His confidence showed with the amount of money he earned through the regular season, and he has a chance to earn even more over those 10 December nights. The fact that he has earned more than $120,000 and still sits ninth in the standings is saying something, but there’s more: A year ago, the top 10 cowboys all earned more than $100,000; this year, the top 16 bull riders earned at least $105,000.
“It’s crazy how fast it’s growing,” said Spears, who earned more money so far this season than he did in all of 2014, his first year in Vegas. “As a bull rider, you’re not necessarily looking at the money; the reason you ride bulls is because you have a passion for it. The fact that it’s growing more each year is exciting.
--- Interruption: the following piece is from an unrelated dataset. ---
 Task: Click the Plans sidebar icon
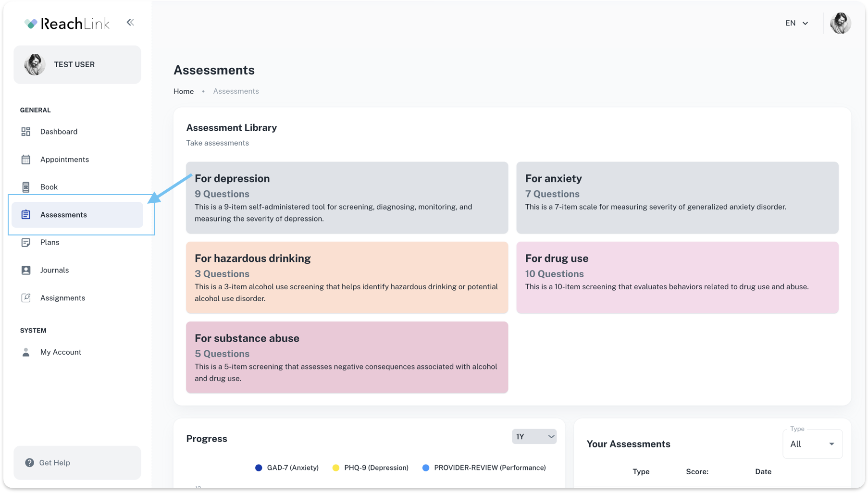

“It makes me appreciate the rodeo committees, the sponsors and everybody that’s put into the sport to make it grow, how much more comfortable you can live riding bulls and doing it for a career. It makes me very thankful that it’s growing while I’m still part of it.”
He is just in his sixth year of professional rodeo, but Spears has been around the game all his life. His father, Randy, was an all-around cowboy – roping, riding and steer wrestling through his career.
“It inspires me to know my dad was so competitive that it makes me want to be just as good or better than in competing in multiple events,” he said, noting that he’d like to battle for all-around titles as well. “His hard work in guiding me and coaching me makes me want to do good and make him proud.
“I saw my dad compete when I was younger, but being raised around rodeo is the reason I have a passion for it. Being in the Western lifestyle, I was never forced to rodeo, but I just started doing it and fell in love with it, so I have the passion, drive and talent to do it.”
He’s the middle child of five kids in his family, which includes two older sisters, a younger sister and a younger half-brother. It was a common upbringing, getting picked on a bit by his older siblings and working and playing outside most days. Life in rural America wasn’t about video games and social media.
“Growing up on a farm definitely makes you into a different breed as a person with the responsibilities you have,” Spears said. “It’s not all about you, and you have to take care of yourself in a certain way. It definitely gave me a mental toughness. You have to work at stuff, because nothing was ever handed to you. I’m glad I had that when I was growing up.”
That work ethic has shaped him into the cowboy he is today, and he has an opportunity to share it before a national television audience and about 17,000 fans a night that pack into the Thomas & Mack Center in Las Vegas. After missing that atmosphere last December, he’s excited to be part of that ambience in 2019.
“It gives you perspective,” he said. “In 2015 when I had to have shoulder surgery and had to take the whole year off, it definitely made me look at rodeo and bull riding differently. When you can’t do something you have a passion for, it lights a different type of fire in you.”